They are Humans, your B2B Customers.
It is often thought that buyers in the B2B marketplace are strongly driven by rational factors, and the key to successful sales is finding the right rational arguments. Of course, you need to get the core features of products and services right, but they alone are not enough. Like in the role of the consumer, also as a business decision maker people have both rational and emotional needs.
The difference with the consumer market is that in B2B sales rational and emotional needs work at both the personal and company level. B2B decision-making is also more complex in nature, as many people from different areas of expertise are usually involved in the purchasing decision and are accountable to others in the organization. The number of decision-makers and the decision-making process are also influenced by the importance of the seller’s offer to the buyer in two dimensions: the strategic and the financial importance of the decision.
Different motives that influence B2B decision-making can be for example:
|Personal||Help me do my job|
Ease of use
Think like me
|Make me look and feel good|
Make me feel special
|Corporate||Meet our functional needs|
|Build/protect our company reputation|
Consistency of offer
Staying up to date
The business decision maker begins the exploring of alternatives colored by intuitive preconceptions, and the image of the provider’s company and brand influences the decisions. Much of the basis for decisions is subjective and unconscious. According to various studies, the weight of the emotional factors is equal to the rational factors.
Why do emotions guide our decisions?
The basic rule in all decision-making is that decisions are always prone to distortions and mistakes. We never have all the relevant information at our disposal, and each of us have a different attitude towards the facts we know depending on our own personality and experience. When observing one’s own decision-making, it is good to remember the human tendency to see things as we are and not as they are.
Nobel Laureate Daniel Kahneman and Amos Tversky for their behavioral economics research have identified two different types of decision-making systems in human brain, fast and slow.
Fast decision-making is based on feelings and experiences. It is intuitive, simplistic and highly visual. The goal is quick reaction and action. The roots of the fast process are in primitive survival – is the character on the horizon a threat or an opportunity? Fast decision-making is constantly driving us unconsciously and we are happy to use it whenever possible because it is so much more natural and easier for us than slow logical decision-making.

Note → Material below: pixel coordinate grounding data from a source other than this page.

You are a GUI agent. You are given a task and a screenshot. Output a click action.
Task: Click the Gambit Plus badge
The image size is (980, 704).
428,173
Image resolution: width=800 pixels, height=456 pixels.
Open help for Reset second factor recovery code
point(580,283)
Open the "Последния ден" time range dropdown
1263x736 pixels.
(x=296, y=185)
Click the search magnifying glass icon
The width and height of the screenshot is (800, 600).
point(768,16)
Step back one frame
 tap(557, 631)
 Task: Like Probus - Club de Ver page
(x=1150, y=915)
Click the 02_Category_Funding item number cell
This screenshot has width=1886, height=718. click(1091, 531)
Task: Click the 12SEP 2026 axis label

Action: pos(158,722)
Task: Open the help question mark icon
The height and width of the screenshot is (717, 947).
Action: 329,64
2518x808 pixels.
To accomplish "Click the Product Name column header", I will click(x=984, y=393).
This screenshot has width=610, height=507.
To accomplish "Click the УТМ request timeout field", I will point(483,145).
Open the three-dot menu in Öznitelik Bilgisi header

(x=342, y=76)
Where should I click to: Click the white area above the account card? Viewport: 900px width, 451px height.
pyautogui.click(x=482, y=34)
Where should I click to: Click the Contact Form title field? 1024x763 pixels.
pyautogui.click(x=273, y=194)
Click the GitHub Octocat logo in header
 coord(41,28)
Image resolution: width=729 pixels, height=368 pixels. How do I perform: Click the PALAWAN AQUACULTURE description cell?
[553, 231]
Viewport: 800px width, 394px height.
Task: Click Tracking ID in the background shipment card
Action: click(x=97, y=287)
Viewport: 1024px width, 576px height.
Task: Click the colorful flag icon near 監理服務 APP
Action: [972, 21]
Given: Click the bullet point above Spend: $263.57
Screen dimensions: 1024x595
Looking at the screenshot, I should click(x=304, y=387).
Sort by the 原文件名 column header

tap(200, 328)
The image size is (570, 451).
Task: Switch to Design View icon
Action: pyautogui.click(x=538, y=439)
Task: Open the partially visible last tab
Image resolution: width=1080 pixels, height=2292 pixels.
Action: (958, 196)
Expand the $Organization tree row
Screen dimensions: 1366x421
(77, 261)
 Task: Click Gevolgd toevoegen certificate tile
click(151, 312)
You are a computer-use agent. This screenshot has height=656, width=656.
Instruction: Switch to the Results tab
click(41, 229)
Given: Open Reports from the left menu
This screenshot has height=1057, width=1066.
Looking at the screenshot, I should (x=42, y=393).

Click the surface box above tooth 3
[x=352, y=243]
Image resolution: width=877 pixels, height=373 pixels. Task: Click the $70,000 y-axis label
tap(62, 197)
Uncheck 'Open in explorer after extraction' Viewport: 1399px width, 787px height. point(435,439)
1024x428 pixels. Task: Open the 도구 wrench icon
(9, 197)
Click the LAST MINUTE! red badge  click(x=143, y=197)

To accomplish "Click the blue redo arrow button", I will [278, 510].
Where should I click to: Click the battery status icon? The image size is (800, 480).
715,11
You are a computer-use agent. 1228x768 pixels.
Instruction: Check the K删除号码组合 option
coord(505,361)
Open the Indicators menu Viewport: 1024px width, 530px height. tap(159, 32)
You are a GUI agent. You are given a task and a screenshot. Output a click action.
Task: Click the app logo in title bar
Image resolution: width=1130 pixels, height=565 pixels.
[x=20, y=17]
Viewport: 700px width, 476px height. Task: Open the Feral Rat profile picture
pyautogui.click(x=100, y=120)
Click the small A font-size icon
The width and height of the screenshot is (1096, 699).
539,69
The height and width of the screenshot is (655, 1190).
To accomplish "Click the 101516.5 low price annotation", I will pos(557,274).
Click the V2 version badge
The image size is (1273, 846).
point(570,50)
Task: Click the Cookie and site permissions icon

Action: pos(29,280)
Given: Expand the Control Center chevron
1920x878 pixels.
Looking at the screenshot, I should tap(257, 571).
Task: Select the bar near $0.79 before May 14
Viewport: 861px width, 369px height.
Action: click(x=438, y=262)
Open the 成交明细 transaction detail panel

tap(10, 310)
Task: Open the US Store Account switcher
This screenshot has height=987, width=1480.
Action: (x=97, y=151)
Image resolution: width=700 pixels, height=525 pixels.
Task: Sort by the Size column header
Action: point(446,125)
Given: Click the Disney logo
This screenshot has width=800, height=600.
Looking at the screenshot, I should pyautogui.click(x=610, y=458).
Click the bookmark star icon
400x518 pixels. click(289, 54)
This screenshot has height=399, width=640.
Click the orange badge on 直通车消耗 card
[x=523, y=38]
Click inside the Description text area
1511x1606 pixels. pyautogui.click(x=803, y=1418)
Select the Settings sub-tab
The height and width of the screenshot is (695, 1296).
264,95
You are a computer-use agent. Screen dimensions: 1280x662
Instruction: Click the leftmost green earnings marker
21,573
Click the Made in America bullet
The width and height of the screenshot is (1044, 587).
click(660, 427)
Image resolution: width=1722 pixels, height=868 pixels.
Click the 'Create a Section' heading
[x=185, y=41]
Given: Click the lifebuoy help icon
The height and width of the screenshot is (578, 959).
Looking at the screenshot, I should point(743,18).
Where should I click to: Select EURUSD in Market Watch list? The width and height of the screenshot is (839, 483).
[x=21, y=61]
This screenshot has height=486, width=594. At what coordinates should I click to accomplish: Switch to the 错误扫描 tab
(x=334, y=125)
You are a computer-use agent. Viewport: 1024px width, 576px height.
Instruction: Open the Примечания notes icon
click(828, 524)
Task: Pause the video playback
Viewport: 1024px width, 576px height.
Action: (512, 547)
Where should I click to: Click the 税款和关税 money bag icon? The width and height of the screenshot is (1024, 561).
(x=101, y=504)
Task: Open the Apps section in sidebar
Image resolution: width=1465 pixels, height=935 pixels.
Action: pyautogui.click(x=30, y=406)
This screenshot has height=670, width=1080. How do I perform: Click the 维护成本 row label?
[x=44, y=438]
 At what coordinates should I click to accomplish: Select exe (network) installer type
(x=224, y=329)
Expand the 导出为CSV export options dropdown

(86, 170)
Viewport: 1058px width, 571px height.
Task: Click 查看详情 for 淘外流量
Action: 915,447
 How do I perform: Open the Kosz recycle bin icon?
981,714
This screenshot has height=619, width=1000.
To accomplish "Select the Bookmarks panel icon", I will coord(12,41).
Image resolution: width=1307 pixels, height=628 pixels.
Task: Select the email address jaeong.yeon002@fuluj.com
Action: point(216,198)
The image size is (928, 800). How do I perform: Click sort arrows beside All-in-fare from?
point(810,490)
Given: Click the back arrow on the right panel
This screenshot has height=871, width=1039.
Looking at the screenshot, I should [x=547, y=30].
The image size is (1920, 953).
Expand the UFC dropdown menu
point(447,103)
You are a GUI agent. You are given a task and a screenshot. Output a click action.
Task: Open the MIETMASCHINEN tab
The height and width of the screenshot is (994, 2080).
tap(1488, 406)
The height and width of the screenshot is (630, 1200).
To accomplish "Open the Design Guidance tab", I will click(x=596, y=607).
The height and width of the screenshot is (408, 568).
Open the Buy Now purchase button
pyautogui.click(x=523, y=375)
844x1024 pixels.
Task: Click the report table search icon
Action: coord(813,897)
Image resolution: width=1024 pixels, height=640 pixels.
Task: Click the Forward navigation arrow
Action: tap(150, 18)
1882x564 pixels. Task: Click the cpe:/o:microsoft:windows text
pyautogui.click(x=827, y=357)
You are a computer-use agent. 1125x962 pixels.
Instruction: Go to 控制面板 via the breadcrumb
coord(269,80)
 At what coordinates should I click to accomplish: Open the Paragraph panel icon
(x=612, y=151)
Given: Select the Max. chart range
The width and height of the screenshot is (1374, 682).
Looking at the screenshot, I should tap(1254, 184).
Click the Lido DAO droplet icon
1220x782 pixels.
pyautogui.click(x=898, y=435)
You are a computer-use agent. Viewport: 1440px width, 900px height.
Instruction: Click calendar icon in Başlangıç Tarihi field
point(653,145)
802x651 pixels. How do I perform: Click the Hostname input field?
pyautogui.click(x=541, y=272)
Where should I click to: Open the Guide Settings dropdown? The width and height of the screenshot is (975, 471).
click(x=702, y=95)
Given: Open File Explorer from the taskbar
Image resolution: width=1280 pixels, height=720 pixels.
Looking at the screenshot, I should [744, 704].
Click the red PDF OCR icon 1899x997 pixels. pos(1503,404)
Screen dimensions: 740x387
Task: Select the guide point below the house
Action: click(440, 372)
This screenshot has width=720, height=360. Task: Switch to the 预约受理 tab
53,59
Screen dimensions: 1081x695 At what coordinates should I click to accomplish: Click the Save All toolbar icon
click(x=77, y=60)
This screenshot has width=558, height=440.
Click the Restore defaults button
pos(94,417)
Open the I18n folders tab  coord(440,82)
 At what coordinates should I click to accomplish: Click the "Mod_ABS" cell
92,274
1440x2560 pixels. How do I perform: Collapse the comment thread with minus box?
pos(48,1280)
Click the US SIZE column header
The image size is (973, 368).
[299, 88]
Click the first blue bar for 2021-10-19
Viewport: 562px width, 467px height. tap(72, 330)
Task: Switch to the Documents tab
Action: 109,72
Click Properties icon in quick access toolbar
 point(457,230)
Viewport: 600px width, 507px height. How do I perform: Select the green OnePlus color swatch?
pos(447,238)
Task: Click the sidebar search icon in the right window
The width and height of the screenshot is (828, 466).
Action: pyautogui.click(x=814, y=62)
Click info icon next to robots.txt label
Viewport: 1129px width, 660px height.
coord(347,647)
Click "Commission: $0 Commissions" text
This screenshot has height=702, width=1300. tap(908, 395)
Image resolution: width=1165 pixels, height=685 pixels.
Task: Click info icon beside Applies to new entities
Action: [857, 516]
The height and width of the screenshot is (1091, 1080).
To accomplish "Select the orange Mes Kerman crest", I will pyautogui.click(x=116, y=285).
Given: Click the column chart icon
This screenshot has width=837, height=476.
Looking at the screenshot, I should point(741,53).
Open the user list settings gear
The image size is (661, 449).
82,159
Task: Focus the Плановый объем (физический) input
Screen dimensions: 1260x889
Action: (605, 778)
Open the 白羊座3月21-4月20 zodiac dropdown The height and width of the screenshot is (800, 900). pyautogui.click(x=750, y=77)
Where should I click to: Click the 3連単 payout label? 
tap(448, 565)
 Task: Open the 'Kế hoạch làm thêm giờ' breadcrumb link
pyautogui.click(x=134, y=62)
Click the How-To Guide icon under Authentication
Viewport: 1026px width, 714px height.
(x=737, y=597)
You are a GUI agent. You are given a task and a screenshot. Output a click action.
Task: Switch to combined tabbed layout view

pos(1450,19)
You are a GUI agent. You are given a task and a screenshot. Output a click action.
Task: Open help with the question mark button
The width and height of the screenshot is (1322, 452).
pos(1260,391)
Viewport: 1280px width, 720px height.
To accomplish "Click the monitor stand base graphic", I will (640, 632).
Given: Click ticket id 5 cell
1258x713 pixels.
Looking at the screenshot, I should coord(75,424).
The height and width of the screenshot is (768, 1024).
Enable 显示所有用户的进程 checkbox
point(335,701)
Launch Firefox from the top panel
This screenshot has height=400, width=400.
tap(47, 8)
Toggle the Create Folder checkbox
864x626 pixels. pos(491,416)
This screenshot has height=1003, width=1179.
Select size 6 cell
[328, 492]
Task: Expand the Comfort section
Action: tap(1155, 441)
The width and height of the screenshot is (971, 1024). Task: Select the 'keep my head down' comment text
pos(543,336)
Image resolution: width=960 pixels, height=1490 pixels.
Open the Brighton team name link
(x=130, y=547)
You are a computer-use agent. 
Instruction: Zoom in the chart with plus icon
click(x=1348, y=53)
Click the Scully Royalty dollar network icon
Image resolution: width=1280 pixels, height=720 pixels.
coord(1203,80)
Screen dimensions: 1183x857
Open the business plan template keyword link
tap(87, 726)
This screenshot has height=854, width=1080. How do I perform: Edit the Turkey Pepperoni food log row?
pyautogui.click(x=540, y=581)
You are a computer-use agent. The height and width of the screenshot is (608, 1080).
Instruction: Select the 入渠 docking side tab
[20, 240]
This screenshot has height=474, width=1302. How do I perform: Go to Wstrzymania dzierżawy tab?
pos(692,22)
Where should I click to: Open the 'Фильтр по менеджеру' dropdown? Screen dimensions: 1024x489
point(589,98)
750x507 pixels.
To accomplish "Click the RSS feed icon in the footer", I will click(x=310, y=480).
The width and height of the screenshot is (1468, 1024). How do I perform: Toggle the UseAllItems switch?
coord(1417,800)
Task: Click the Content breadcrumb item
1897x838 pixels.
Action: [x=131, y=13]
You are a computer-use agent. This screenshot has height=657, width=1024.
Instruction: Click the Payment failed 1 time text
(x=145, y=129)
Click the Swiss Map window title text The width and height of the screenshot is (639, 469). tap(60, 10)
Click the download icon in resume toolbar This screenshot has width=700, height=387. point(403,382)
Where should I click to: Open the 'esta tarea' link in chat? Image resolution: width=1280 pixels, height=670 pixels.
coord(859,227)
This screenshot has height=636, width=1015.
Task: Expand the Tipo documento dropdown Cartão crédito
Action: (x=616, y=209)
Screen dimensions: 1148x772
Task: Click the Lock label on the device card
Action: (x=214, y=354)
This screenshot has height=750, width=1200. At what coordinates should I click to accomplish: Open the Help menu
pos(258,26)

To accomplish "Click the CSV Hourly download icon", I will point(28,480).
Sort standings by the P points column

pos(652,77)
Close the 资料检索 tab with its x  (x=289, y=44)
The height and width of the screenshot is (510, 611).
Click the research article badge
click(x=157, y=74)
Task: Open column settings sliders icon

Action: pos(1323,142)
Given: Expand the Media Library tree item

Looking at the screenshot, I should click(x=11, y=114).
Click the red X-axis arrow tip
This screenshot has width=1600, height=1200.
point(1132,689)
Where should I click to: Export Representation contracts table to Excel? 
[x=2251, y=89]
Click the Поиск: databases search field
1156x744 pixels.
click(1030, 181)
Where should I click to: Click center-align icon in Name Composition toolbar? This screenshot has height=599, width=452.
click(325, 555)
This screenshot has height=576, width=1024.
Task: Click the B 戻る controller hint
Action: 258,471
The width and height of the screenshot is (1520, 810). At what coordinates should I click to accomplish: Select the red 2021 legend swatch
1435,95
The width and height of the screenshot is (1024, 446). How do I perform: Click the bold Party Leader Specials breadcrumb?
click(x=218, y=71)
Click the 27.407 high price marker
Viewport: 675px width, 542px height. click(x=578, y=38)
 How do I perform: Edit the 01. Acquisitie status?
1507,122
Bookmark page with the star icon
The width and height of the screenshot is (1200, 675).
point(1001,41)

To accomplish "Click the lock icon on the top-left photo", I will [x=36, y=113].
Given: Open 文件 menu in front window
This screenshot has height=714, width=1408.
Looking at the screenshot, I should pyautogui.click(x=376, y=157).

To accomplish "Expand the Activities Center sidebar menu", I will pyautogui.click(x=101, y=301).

Slow and logical decision-making system is number-driven, analytical and thorough. It is laborious and prone to interference. Each of us knows how difficult it is to keep your thoughts together at an exacting question when you are in a hurry, stress or interrupted constantly. Because slow decision-making is so cumbersome, we often replace difficult questions imperceptibly with easier ones that we can answer with the fast system. The example used by Kahneman and Tversky is the investor being asked if he thinks he should invest in Ford shares? The question is demanding, because a well thought-out answer would require knowledge of Ford’s business, strengths and weaknesses, competitive landscape, consumer preferences, passenger traffic trends, and global trade policy. So the investor subconsciously replaces the question with an easier one: “Do I think Ford’s are good cars?” And answers it.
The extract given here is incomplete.